Text for analysis
== Segment start ==
Submitted to: Textile Research Journal
Publication Type: Peer Reviewed Journal
Publication Acceptance Date: 12/13/2006
Publication Date: 4/1/2007
Citation: Cardamone, J.M. 2007. Enzyme-mediated crosslinking of wool part I: transglutaminase. Textile Research Journal. 77(4):214-221.
Interpretive Summary: Shrinkproofing wool to control felting and dimensional stability usually requires oxidative bleaching and enzymatic digestion. The ARS process utilizing oxidation and enzyme treatment can result in up to 18% fabric strength loss. When a common crosslinking enzyme, transglutaminase, was applied to ARS-processed wool fabrics, up to 5% strength was regained. Proof of the effectiveness of applying this enzyme was shown in the infrared spectra of the treated fabrics. The spectra revealed the chemical changes in the reactive groups of wool’s dominant protein, keratin, that are involved in this type of crosslinking. The chemical properties of wool that make it dyeable and available to other chemical finishing processes were not affected. These results lay the groundwork for other chemical changes in wool designed not only to improve physical properties but also to produce novel value-added wool products.
== Segment end ==
Action item
Transcribe the passage of the wool crosslinking summary that starts with "Submitted to: Textile" and ends with "Research Journal. 77(4):214-221.".

Supplied material
== Segment start ==
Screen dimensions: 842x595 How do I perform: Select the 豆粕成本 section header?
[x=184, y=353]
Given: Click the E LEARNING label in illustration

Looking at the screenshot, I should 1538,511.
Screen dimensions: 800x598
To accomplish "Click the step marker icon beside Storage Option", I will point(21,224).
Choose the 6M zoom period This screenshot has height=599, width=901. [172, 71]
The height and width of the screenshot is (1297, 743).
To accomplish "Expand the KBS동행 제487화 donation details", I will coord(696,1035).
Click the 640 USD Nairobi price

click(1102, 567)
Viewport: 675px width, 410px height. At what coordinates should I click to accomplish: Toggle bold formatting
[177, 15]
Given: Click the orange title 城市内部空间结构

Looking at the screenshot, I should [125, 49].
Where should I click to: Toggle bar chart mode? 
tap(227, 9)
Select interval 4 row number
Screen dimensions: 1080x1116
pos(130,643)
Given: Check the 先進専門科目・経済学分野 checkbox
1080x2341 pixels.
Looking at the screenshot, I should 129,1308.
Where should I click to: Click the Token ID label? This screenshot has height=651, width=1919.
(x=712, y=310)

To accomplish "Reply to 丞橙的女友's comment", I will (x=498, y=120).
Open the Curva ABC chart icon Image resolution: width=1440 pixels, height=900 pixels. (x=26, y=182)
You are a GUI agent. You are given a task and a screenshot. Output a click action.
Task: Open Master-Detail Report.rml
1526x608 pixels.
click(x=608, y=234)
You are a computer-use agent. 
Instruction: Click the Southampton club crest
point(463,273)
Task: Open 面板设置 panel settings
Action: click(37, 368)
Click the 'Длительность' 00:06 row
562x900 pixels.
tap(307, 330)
== Segment end ==
Response to this exercise
Submitted to: Textile Research Journal
Publication Type: Peer Reviewed Journal
Publication Acceptance Date: 12/13/2006
Publication Date: 4/1/2007
Citation: Cardamone, J.M. 2007. Enzyme-mediated crosslinking of wool part I: transglutaminase. Textile Research Journal. 77(4):214-221.